▸ **What to produce**: Repeat exactly the stretch of lines that starts with the one containing "Given: Click the Peso Bruto (Kg) field" and ends with the last line of the material. Leave out pictures.

▸ **Given records**:
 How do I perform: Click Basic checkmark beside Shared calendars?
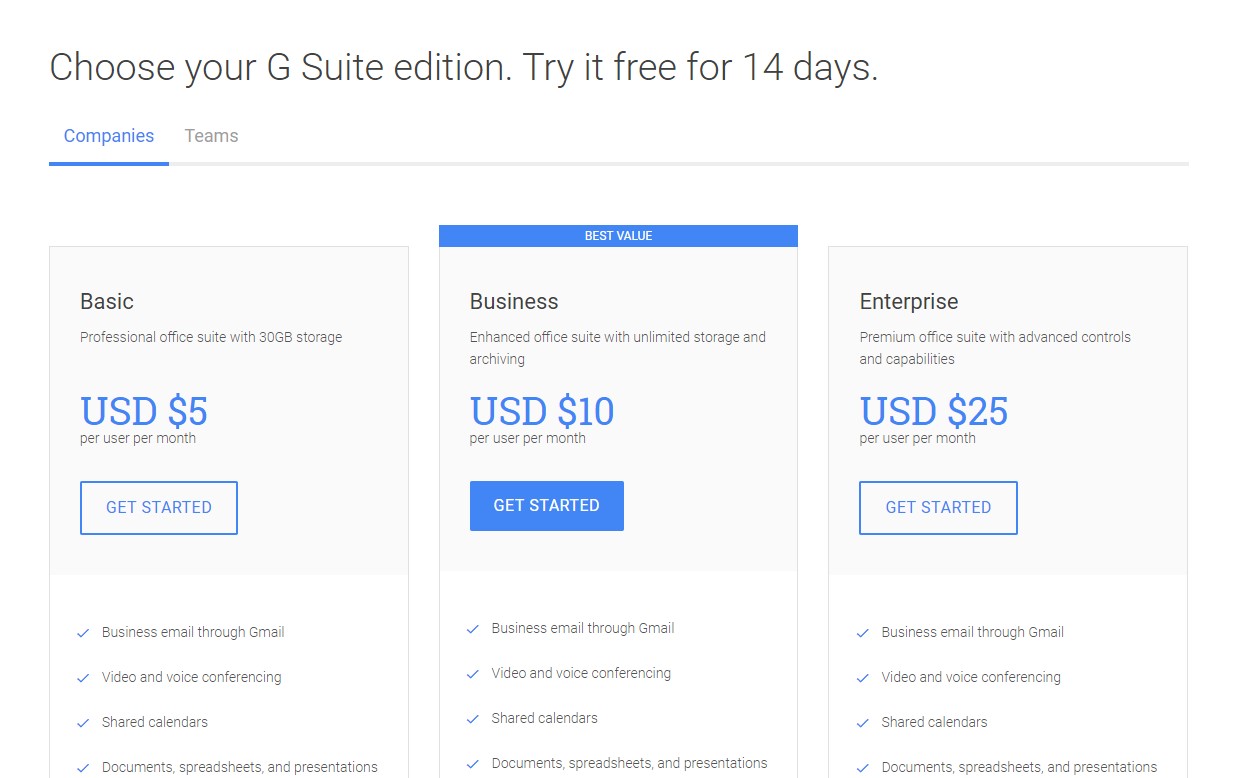coord(84,723)
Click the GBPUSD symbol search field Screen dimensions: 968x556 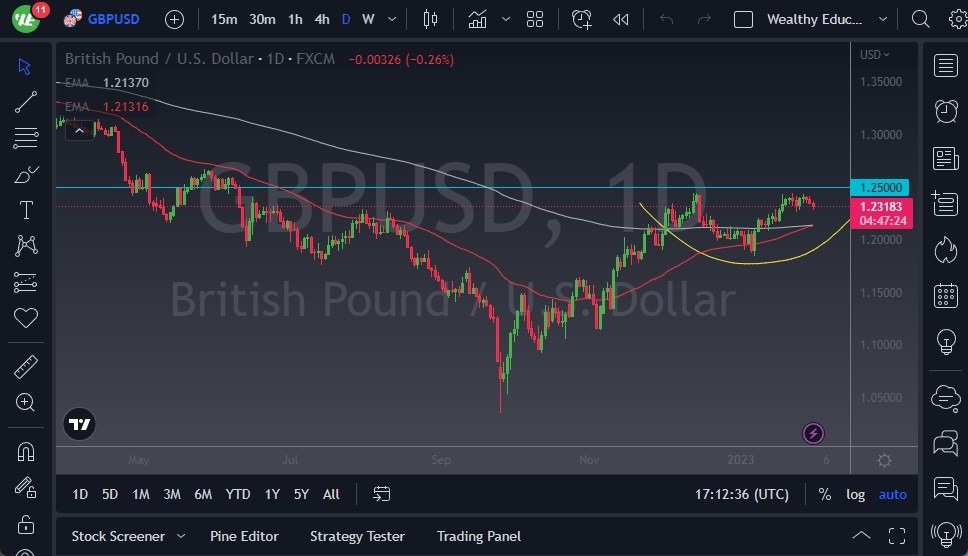[x=114, y=19]
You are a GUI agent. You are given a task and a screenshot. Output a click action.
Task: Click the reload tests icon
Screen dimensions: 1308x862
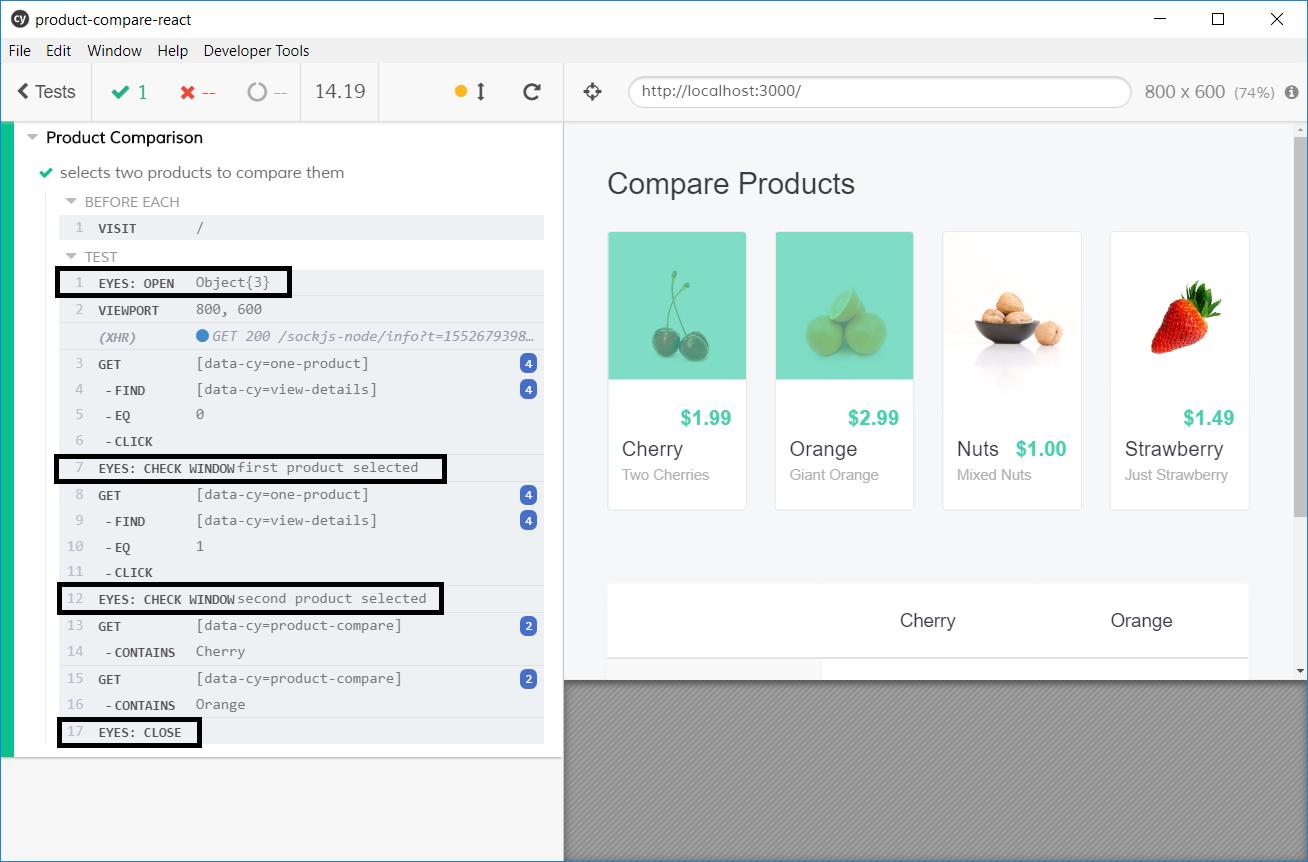click(532, 92)
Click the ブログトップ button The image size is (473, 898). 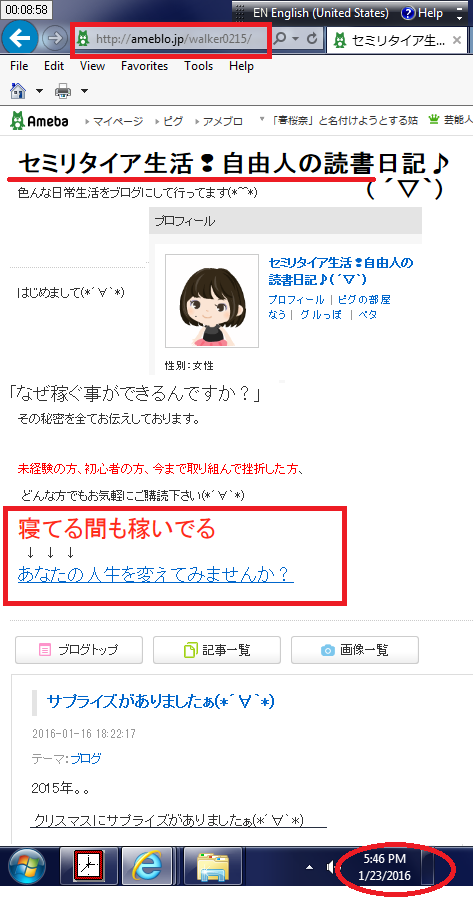click(x=78, y=650)
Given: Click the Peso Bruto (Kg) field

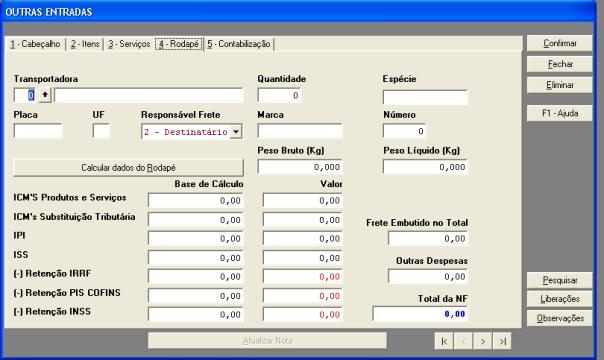Looking at the screenshot, I should tap(300, 167).
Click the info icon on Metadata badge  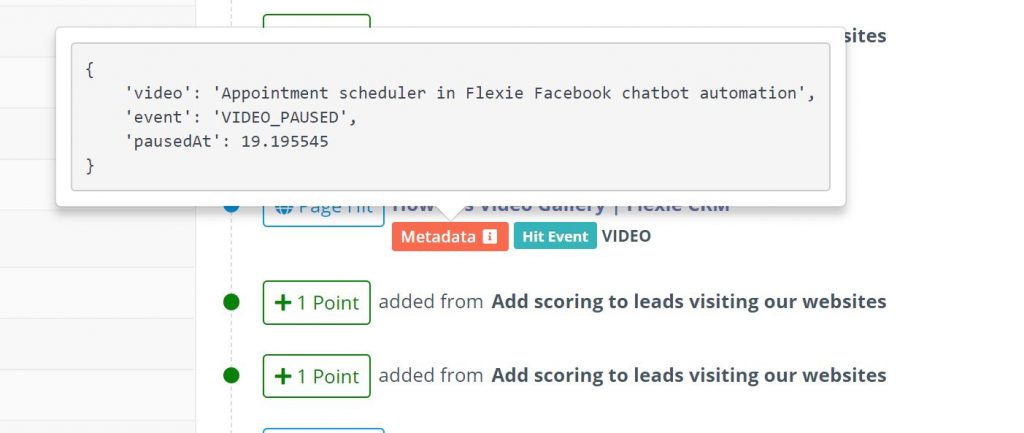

▸ **Answer area**:
Given: Click the Peso Bruto (Kg) field

Looking at the screenshot, I should tap(300, 167).
Click the info icon on Metadata badge  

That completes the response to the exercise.